In early 1939, the increasingly desperate Danzig Jewish community negotiated the sale of Jewish property, including the synagogue and the cemetery, in order to finance its emigration. It was decided that the contents of the synagogue, which included the priceless collection of Lesser Gieldzinski, art advisor to Kaiser Wilhelm II, should be sent to the United States for safekeeping. The American Joint Jewish Distribution Committee paid for the collection and ten huge crates, weighing over 2 tons were subsequently delivered to The Jewish Theological Seminary of America in New York City one month before the German Army marched into Danzig. The proceeds from the sale of property and the donation was used to facilitate the emigration of the approximately 6,000 Jews who remained in Danzig. The community decided that Polish Jews would leave for Poland, the rest would go wherever they could get visas, with the remainder attempting to illegally emigrate to Palestine. Sadly, the only Danzig Jews who were allowed to stay in Palestine were the survivors of the Patria, a ship that the British were using to deport illegal immigrants, which was blown up in Haifa harbor in 1940. Starting in early 1941, all remaining Jews in Danzig were deported to Polish ghettos and to Theriesenstadt for extermination.
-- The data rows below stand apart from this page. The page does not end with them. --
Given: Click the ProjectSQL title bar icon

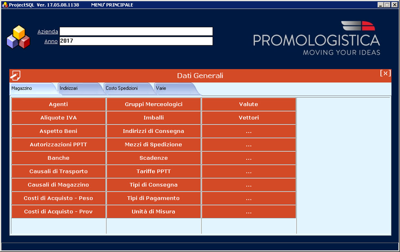Looking at the screenshot, I should [5, 5].
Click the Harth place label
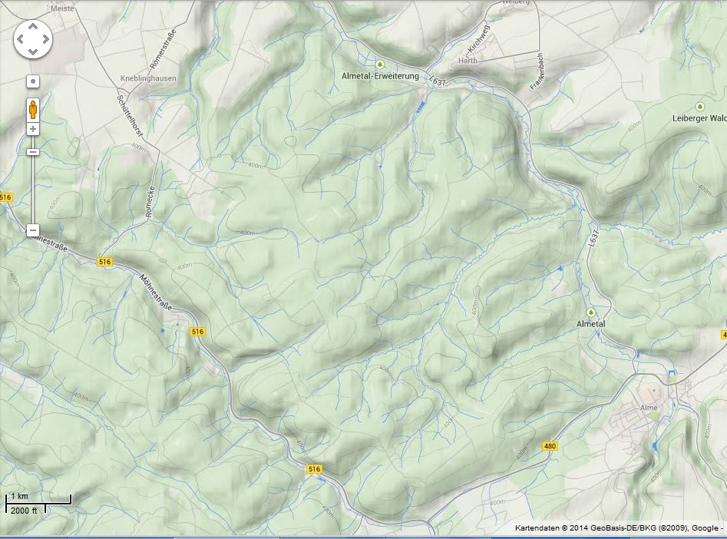Screen dimensions: 727x539 point(467,61)
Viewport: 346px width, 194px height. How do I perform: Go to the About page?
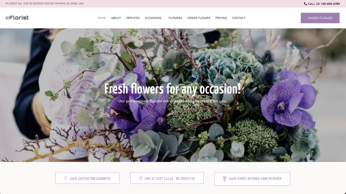(x=116, y=18)
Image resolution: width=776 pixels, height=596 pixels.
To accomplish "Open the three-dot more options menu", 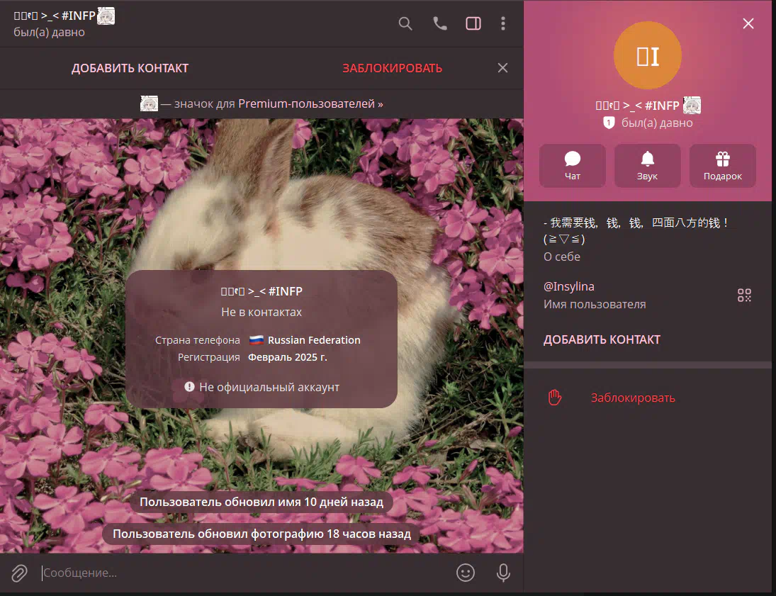I will coord(503,23).
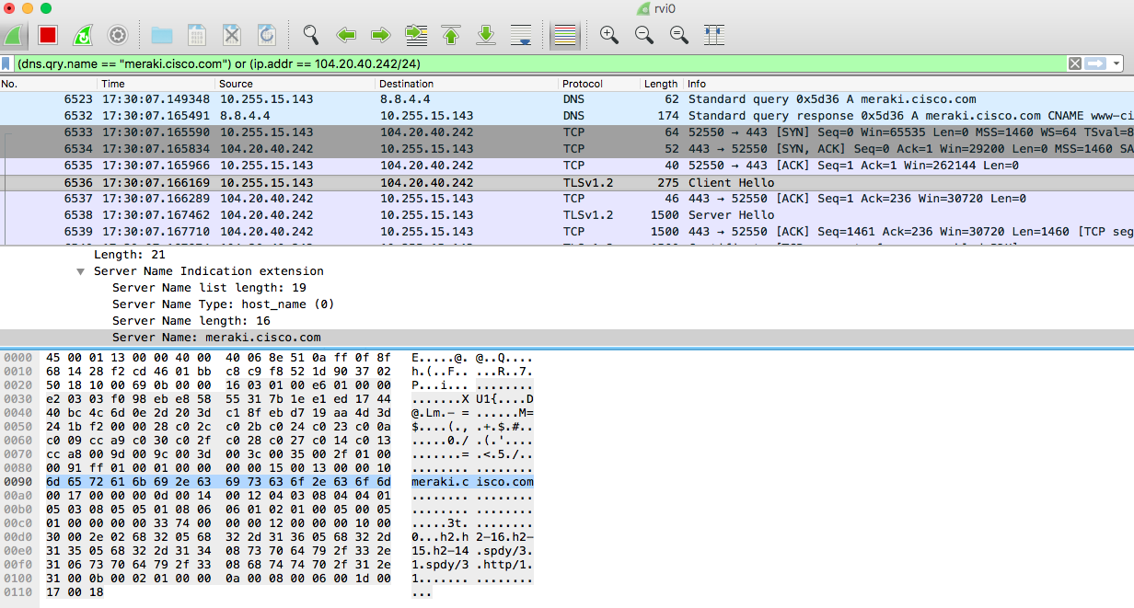Viewport: 1134px width, 608px height.
Task: Open the Find Packet toolbar tool
Action: coord(310,34)
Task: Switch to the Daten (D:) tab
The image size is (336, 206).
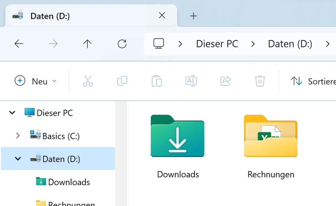Action: pos(79,16)
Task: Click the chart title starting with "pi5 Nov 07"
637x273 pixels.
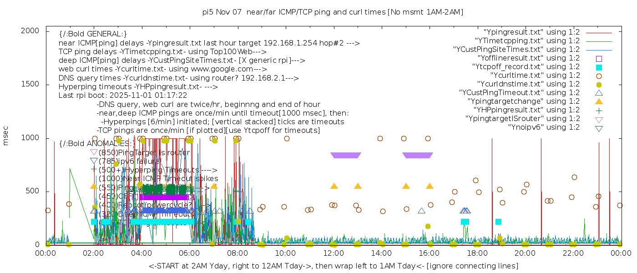Action: click(333, 12)
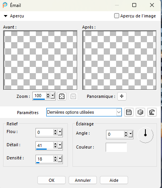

The terms of the donation were that the collection would remain in New York for fifteen years and would be returned to Danzig only if the Jewish community was reestablished. The collection is now in the possession of the Jewish Museum in New York which mounted a exhibition of the collection in 1980, forty-one years after its donation. Much of this information comes from the essays by Joy Ungerleider-Mayerson and Gershon C. Bacon in the catalog of the exhibition: Danzig 1939: Treasures of a Destroyed Community, published by the Jewish Museum in 1980.

There is now a tiny bronze statue of the building on its former site but unlike much of the city, it has not been rebuilt. The painting is based on an old uncredited photograph.